Entries on locating words and elements

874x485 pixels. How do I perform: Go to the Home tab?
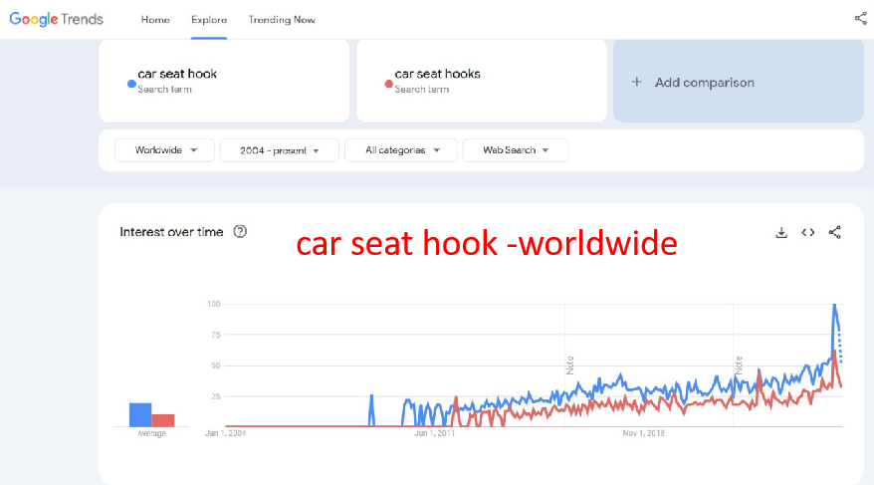[x=155, y=19]
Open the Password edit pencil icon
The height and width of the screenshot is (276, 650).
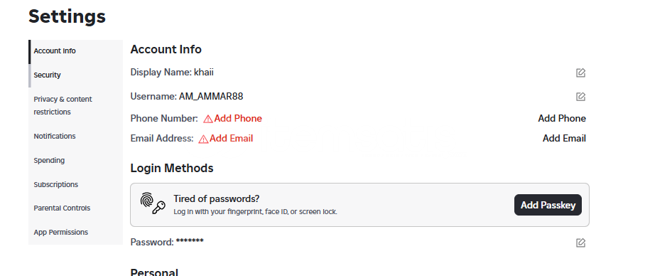[x=580, y=243]
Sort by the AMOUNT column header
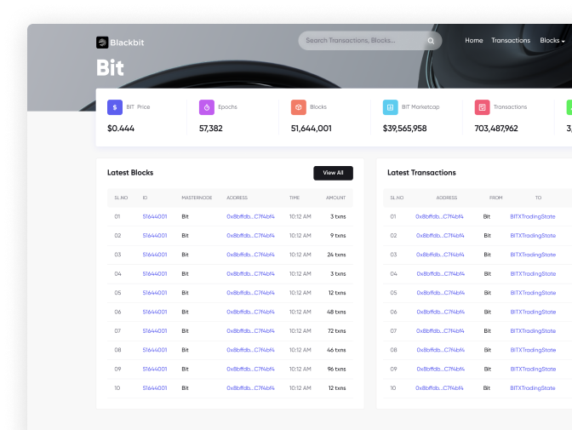The width and height of the screenshot is (572, 430). 335,198
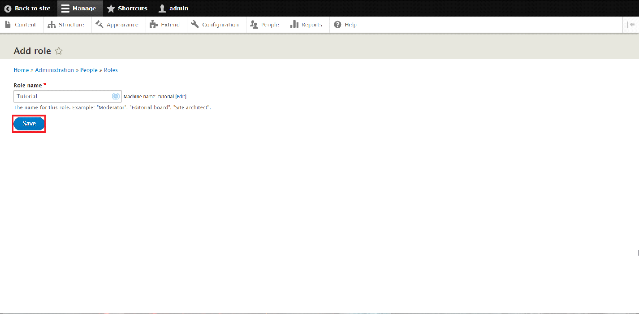Click the Home breadcrumb link

click(21, 70)
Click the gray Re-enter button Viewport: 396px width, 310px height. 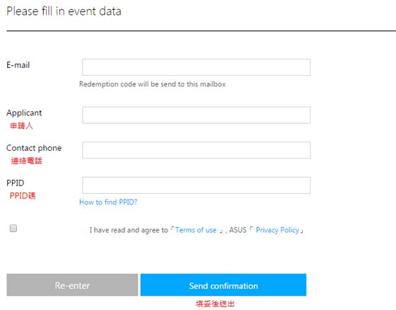coord(72,285)
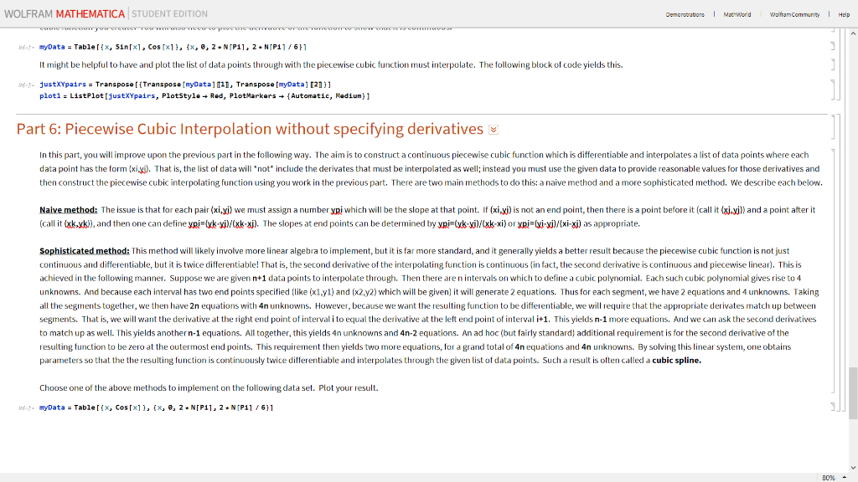Open the Demonstrations link
Screen dimensions: 858x482
(685, 14)
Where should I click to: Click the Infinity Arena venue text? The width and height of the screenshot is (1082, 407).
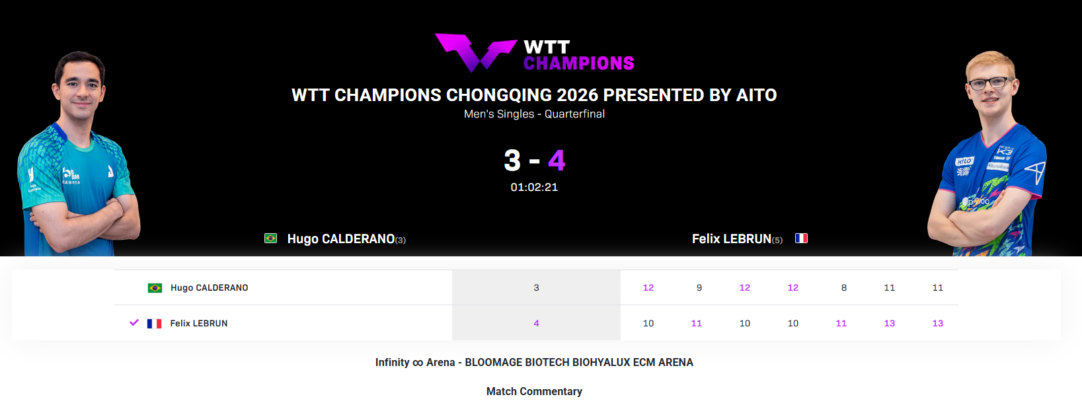click(x=534, y=363)
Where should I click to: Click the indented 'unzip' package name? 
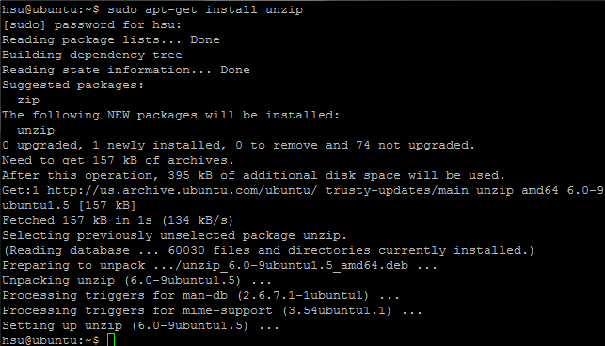coord(36,131)
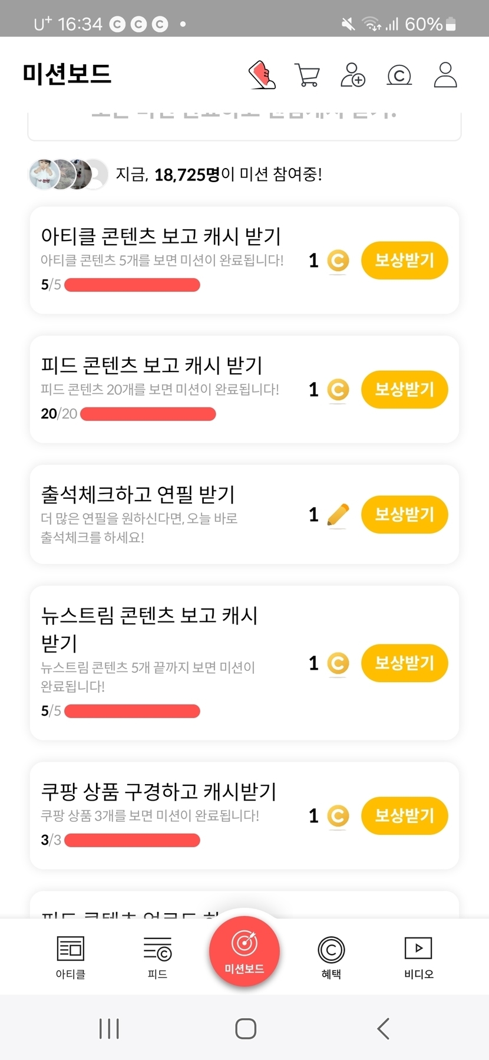Claim reward for 아티클 콘텐츠 mission

404,260
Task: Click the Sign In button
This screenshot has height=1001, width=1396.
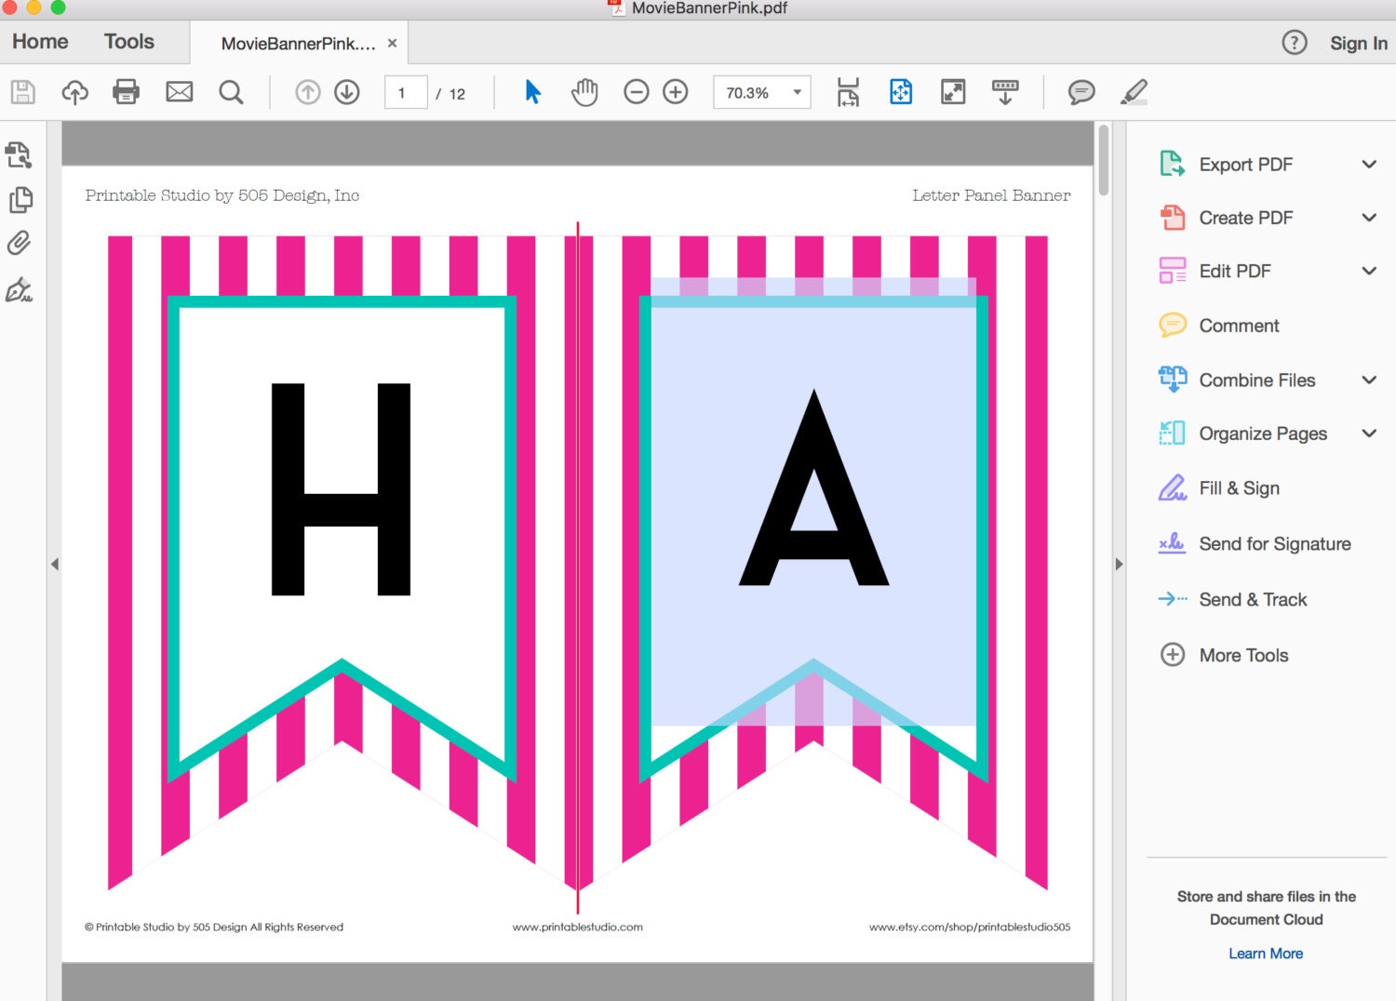Action: point(1357,43)
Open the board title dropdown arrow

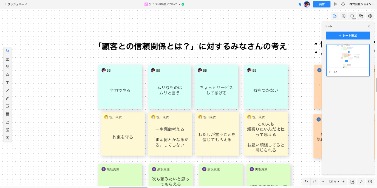pos(180,4)
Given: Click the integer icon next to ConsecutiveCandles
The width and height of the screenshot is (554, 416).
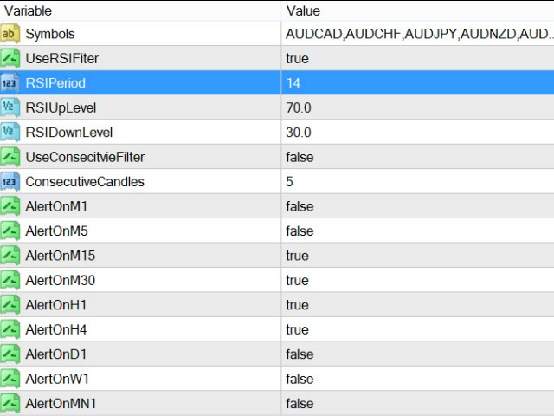Looking at the screenshot, I should (10, 181).
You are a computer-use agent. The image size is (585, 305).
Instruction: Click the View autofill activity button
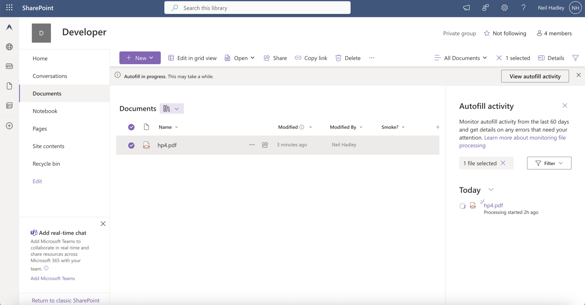coord(535,76)
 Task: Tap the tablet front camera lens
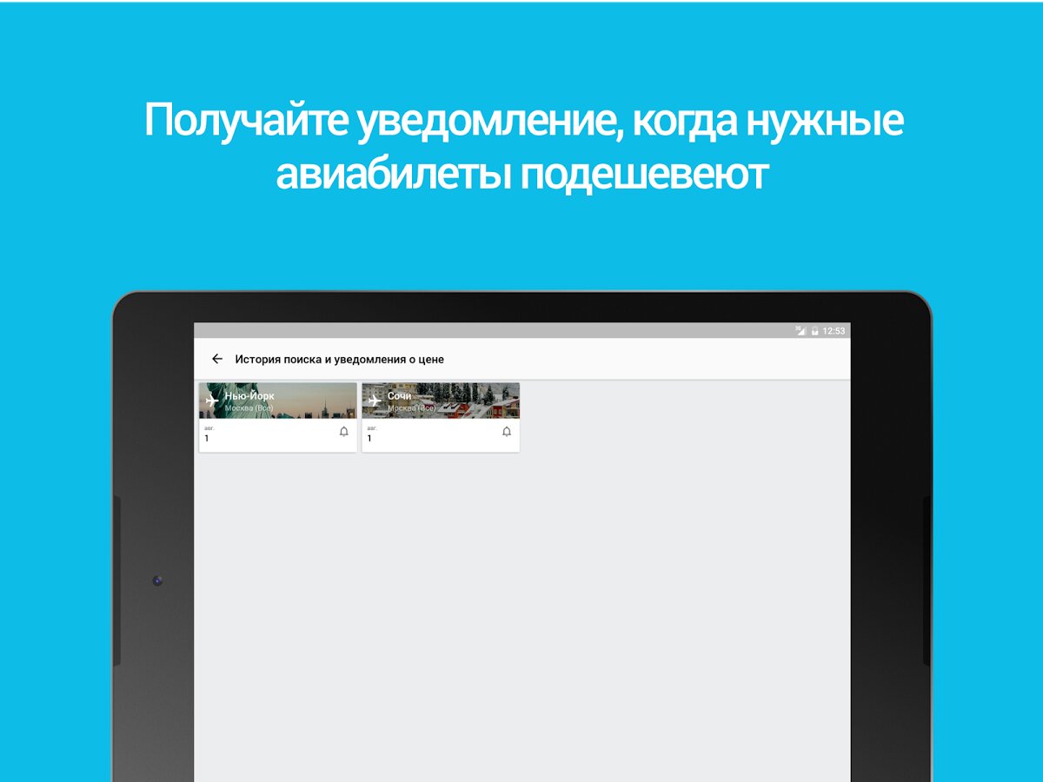[157, 580]
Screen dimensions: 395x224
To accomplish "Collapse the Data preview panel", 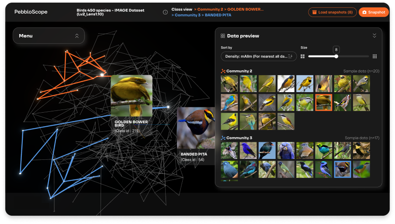I will (x=374, y=36).

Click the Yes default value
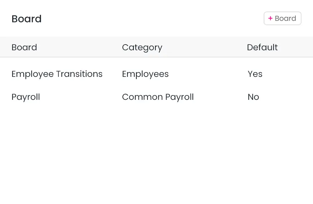(x=255, y=74)
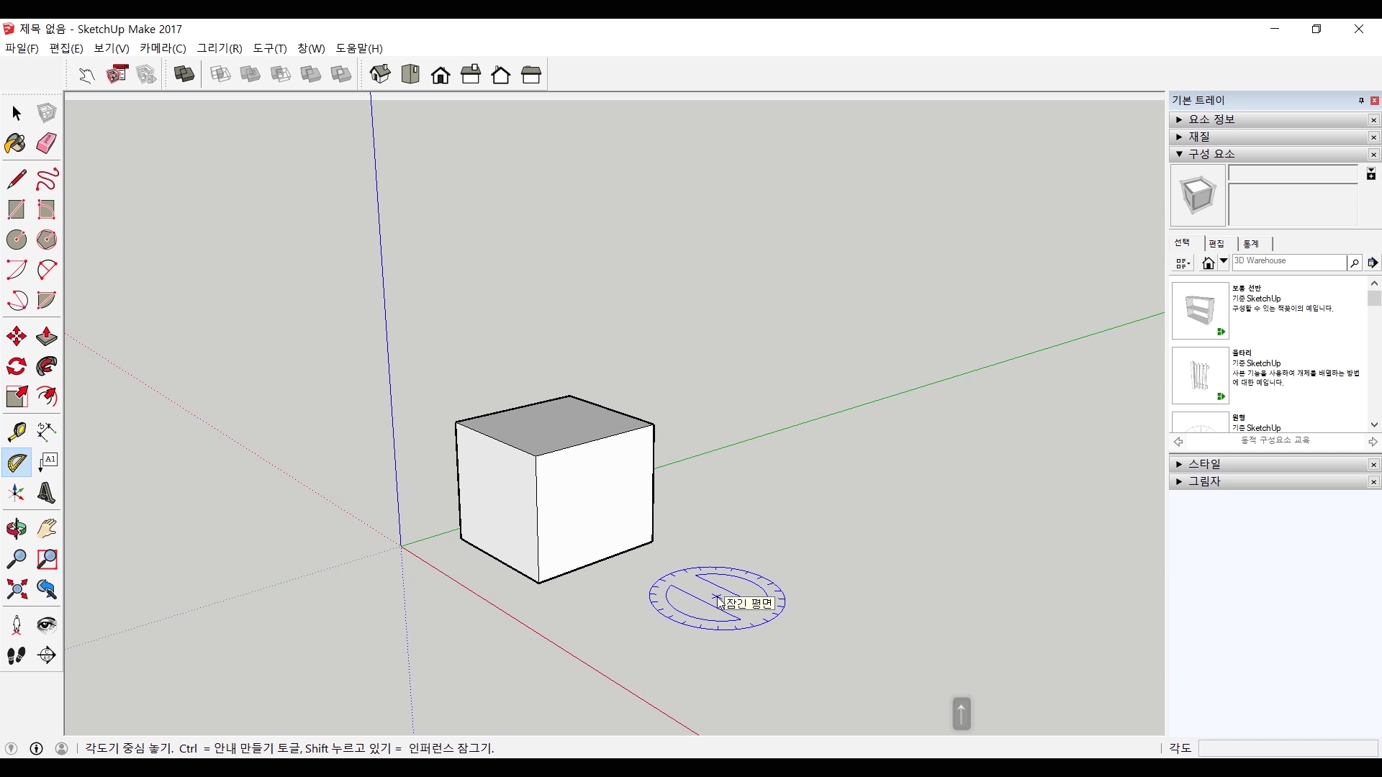Activate the Push/Pull tool
Viewport: 1382px width, 777px height.
(47, 336)
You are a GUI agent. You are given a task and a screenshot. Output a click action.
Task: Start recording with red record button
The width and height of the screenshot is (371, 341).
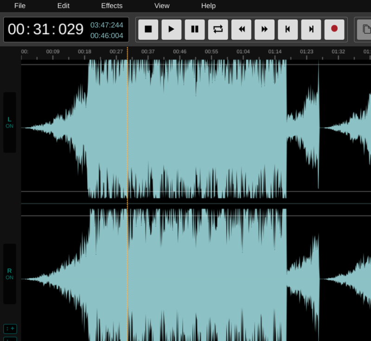tap(334, 29)
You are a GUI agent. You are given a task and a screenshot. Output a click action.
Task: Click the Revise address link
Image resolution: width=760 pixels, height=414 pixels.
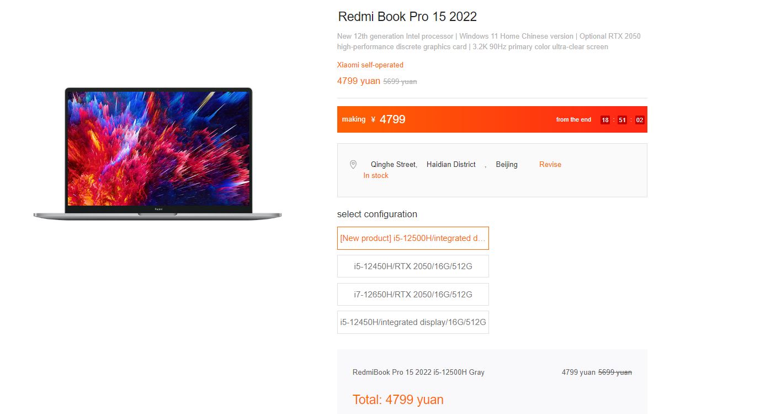coord(550,164)
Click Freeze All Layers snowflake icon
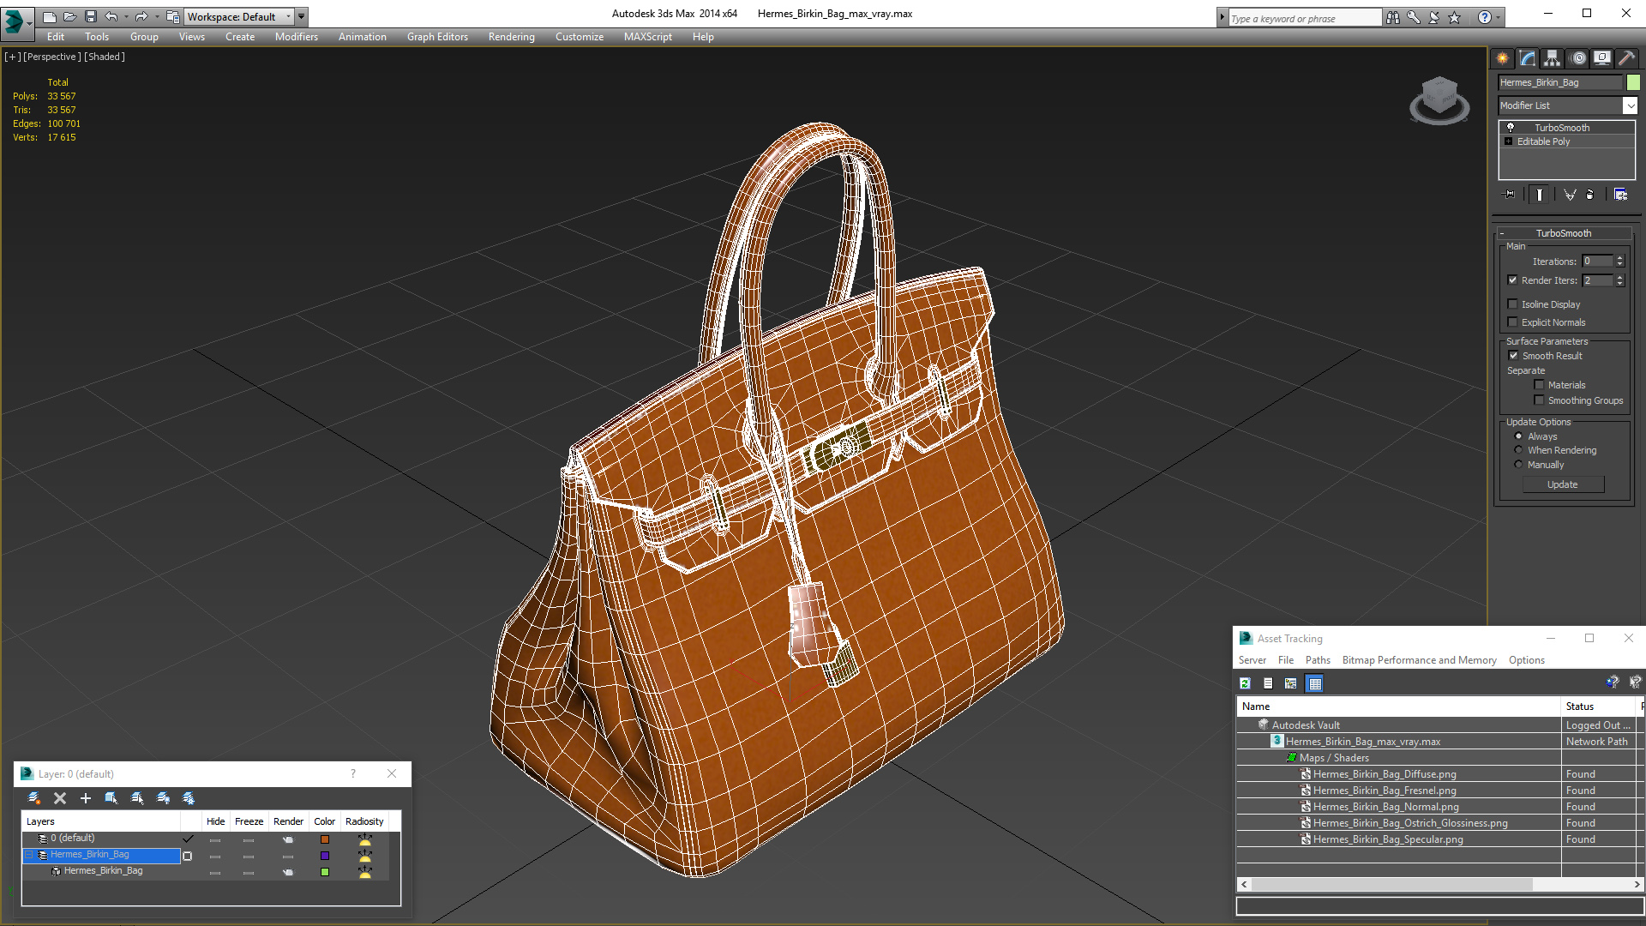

- INSTRUCTION
Could you repeat the lines of the material starting at the one containing "Task: Click the Sign In button" and ending at the one containing "Looking at the", both included, reproduced verbatim and with the pictures left out?

- SOLUTION TO THIS EXERCISE
Task: Click the Sign In button
This screenshot has height=1001, width=1396.
Action: point(1357,43)
Open the board title dropdown arrow

pos(180,4)
Given: Click the integer icon next to ConsecutiveCandles
The width and height of the screenshot is (554, 416).
Looking at the screenshot, I should (10, 181).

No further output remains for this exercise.